Deprecated - Java-like DOM


	Deprecated - Java-like DOM

Earlier, Xerces-C++ has provided a set of C++ DOM interfaces that is very similar in design and use, to the Java DOM API bindings. It uses smart pointer interface and uses reference counting in memory management.

Currently, such interface has been deprecated and is provided just as a viable alternative for those users who like the idea of Java-like smart pointer design. Please note that such interface may not be kept up to date to the latest W3C DOM specification.

Users are recommended to migrate to the Apache Recommended DOM C++ binding.

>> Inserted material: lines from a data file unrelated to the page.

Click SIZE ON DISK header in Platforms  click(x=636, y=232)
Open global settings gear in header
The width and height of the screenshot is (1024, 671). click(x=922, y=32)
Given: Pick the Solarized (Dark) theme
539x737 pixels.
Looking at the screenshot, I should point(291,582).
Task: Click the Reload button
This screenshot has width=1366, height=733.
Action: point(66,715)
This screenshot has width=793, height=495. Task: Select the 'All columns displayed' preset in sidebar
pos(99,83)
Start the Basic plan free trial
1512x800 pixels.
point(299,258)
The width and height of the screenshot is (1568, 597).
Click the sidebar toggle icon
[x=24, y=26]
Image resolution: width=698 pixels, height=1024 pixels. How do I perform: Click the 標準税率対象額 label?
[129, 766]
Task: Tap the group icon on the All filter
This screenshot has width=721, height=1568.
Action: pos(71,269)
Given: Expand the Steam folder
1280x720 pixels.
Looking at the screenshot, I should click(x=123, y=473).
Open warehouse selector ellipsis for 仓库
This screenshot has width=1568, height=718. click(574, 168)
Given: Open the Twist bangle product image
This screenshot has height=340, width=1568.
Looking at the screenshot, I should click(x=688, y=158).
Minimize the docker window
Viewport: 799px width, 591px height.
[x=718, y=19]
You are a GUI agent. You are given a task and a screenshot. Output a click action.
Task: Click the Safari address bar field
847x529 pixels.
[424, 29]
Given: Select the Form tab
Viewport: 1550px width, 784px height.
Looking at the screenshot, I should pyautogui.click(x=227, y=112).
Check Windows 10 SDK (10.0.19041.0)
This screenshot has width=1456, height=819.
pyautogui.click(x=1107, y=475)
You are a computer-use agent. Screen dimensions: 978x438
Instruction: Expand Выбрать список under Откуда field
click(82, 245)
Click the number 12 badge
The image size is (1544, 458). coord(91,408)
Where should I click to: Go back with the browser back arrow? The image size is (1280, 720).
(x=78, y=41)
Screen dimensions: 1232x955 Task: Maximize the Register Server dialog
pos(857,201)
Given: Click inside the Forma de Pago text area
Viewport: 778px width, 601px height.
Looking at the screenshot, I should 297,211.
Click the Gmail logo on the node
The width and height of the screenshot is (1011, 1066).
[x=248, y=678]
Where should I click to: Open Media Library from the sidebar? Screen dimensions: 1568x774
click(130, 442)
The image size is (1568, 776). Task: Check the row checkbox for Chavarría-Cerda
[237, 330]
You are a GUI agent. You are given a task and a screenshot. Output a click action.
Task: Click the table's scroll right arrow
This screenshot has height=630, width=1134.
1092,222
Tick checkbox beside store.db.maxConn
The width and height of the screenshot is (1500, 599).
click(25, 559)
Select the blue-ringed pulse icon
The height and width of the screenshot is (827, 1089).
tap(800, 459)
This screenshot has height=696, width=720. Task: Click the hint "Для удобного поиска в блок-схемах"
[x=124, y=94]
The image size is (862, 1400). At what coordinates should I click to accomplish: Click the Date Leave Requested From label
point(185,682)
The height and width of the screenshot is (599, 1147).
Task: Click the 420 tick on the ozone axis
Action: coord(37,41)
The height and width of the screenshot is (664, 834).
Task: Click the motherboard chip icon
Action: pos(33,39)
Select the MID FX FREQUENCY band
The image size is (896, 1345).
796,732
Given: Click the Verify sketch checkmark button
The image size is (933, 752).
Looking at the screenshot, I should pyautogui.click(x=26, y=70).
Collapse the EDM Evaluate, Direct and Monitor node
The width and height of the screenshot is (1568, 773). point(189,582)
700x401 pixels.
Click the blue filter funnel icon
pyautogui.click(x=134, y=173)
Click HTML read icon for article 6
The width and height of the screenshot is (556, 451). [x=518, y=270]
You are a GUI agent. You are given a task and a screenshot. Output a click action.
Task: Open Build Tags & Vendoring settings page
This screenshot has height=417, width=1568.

	Using this set of deprecated API


	Accessing API from application code


	// C++ #include <xercesc/dom/deprecated/DOM.hpp>


	// Compared to Java import org.w3c.dom.*

The header file <dom/deprecated/DOM.hpp> includes all the individual headers for this set of deprecated DOM API classes.


	Class Names

The C++ class names are prefixed with "DOM_". The intent is to prevent conflicts between DOM class names and other names that may already be in use by an application or other libraries that a DOM based application must link with.

The use of C++ namespaces would also have solved this conflict problem, but for the fact that many compilers do not yet support them.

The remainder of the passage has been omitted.